All in all, maxactive seems like a bad API. I think bpftrace has it right with exposing the number of missed events instead. If we manage to resurrect the fd-based missed events patch we could provide a somewhat unified API across tracefs and pmu.

@alahaiyo in your PR description you say that you want to "miss as little as possible". Would it be acceptable to you if you instead had a way to see how many misses you had, and scaling your result accordingly?

If not, what value would you set maxactive to? How do you figure out whether the kretprobe needs maxactive in the first place? How do you plan on dealing with kernels < 4.12?

If just misses is not enough, we could add a higher level option like FunctionMaySleep bool or similar instead of Maxactive int. Behind the scenes the lib would try to figure out the best strategy, which for now would be setting maxactive=4096 and forcing tracefs. This is better than maxactive since it avoids exposing the low level implementation detail and gives us flexibility in the future. The downside is that it requires a lot more feature probing and magic in the library itself.

lmb avatar Aug 09 '22 08:08 lmb

@alahaiyo do you notice the missed events on specific machines, or is your goal to reduce misses outright? If there is a problem with a specific machine, is CONFIG_PREEMPT enabled? What is the value of /sys/devices/system/cpu/possible?

lmb avatar Aug 10 '22 14:08 lmb

From https://github.com/iovisor/bcc/pull/2224#issue-412958330:

For kernels without maxactive supports in debugfs, the error resolution is not straightforward. The kernel will still install a probe, but under a different name.

The issue is that < 4.12 kernels will treat the r50:... written to tracefs as the name of the probe. This will need to be handled if we end up adding maxactive after all.

lmb avatar Aug 11 '22 09:08 lmb

@alahaiyo do you notice the missed events on specific machines, or is your goal to reduce misses outright? If there is a problem with a specific machine, is CONFIG_PREEMPT enabled? What is the value of /sys/devices/system/cpu/possible?

It's not on specific machines.

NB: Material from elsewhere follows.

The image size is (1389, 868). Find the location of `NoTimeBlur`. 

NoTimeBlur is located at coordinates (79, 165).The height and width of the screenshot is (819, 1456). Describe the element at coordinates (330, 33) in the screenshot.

CONFIG_PREEMPT is not set and the value of /sys/devices/system/cpu/possible is 0-95.

alahaiyo avatar Aug 16 '22 02:08 alahaiyo

From iovisor/bcc#2224 (comment):

For kernels without maxactive supports in debugfs, the error resolution is not straightforward. The kernel will still install a probe, but under a different name.

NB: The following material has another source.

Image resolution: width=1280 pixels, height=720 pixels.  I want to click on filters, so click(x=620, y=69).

The issue is that < 4.12 kernels will treat the r50:... written to tracefs as the name of the probe. This will need to be handled if we end up adding maxactive after all.

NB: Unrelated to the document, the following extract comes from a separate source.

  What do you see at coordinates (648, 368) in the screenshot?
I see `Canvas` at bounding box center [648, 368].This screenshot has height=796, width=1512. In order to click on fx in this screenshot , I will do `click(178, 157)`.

Yes, that is a good reference.

alahaiyo avatar Aug 16 '22 03:08 alahaiyo

On pre 4.12 kernels the user will receive an error from the kernel, since the feature is not supported. So users have to avoid setting maxactive on old kernels. This requires checking kernel version or similar, or feature probing from the library to avoid setting maxactive.

We can handle with that.

On >= 4.12 kernels, we will force use of tracefs if maxactive!=0 even if pmu is available. tracefs behaves poorly when the tracer crashes.

In the interface of link.Kprobe, users can ignore maxactive, so the default is 0 and pmu will be used. If the user does not want to missed events, then they can set maxactive by themselves, especially when the misses is unbearable.

If maxactive becomes available on pmu after all, we have to do feature detection to fall back to tracefs for kernels that have pmu but don't have the maxactive API. If maxactive never becomes available on pmu we are forever locked into tracefs for kretprobes, even if regular pmu kprobes don't require maxactive anymore. It's completely unclear what users should set maxactive to, since it needs to account for all callers of a function on the whole system. So being able to set maxactive still doesn't guarantee that all retprobes fire.

Even setting maxactive to 4096 does not guarantee that events will not be missed, and if so we have no other way. But I think the user needs to be given the ability to adjust the possibility of event missed.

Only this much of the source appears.